Ultimately, we must ask whether these tools are the best way to spend hundreds of thousands, if not millions of dollars, when such funds are urgently needed to help families avoid the crises that lead to abuse and neglect allegations.

What the ACLU is Doing

It’s critical that we interrogate these tools before they become entrenched, as they have in the criminal justice system. Information about the data used to create a predictive algorithm, the policy choices embedded in the tool, and the tool’s impact both system-wide and in individual cases are some of the things that should be disclosed to the public before a tool is adopted and throughout its use.

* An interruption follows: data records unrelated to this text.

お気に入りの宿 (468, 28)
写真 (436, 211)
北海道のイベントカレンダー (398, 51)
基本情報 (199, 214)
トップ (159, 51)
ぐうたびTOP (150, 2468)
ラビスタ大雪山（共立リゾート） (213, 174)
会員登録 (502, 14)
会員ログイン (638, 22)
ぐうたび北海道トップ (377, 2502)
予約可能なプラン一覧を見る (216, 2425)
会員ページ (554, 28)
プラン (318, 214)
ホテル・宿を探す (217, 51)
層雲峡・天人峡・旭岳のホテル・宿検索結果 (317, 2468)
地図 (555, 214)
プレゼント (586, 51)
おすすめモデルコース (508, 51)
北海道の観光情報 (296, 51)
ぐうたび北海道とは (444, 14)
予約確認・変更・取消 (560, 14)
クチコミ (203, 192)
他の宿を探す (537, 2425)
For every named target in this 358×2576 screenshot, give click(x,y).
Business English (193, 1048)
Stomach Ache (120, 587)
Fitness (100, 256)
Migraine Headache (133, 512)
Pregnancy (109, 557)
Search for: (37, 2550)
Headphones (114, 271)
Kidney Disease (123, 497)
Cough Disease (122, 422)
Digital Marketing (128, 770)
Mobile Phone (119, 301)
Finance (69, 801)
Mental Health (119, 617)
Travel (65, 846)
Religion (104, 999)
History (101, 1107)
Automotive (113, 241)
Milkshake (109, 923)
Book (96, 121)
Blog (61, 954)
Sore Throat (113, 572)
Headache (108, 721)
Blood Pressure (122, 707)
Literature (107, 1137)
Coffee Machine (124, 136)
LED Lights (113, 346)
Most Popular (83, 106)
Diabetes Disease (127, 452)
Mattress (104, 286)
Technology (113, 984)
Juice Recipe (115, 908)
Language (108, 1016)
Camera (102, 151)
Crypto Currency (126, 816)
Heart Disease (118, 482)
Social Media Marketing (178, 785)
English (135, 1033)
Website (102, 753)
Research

In addition to such transparency, jurisdictions need to make available opportunities to question and contest a tool’s implementation or application in a specific instance if our policymakers and elected officials are to be held accountable for the rules and penalties enforced through such tools.

In this vein, the ACLU has requested data from Allegheny County and other jurisdictions to independently evaluate the design and impact of their predictive analytics tools and any measures they may be taking to address fairness, due process, and civil liberty concerns.

It’s time that all of us ask our local policymakers to end the unnecessary and harmful policing of families through the family regulation system.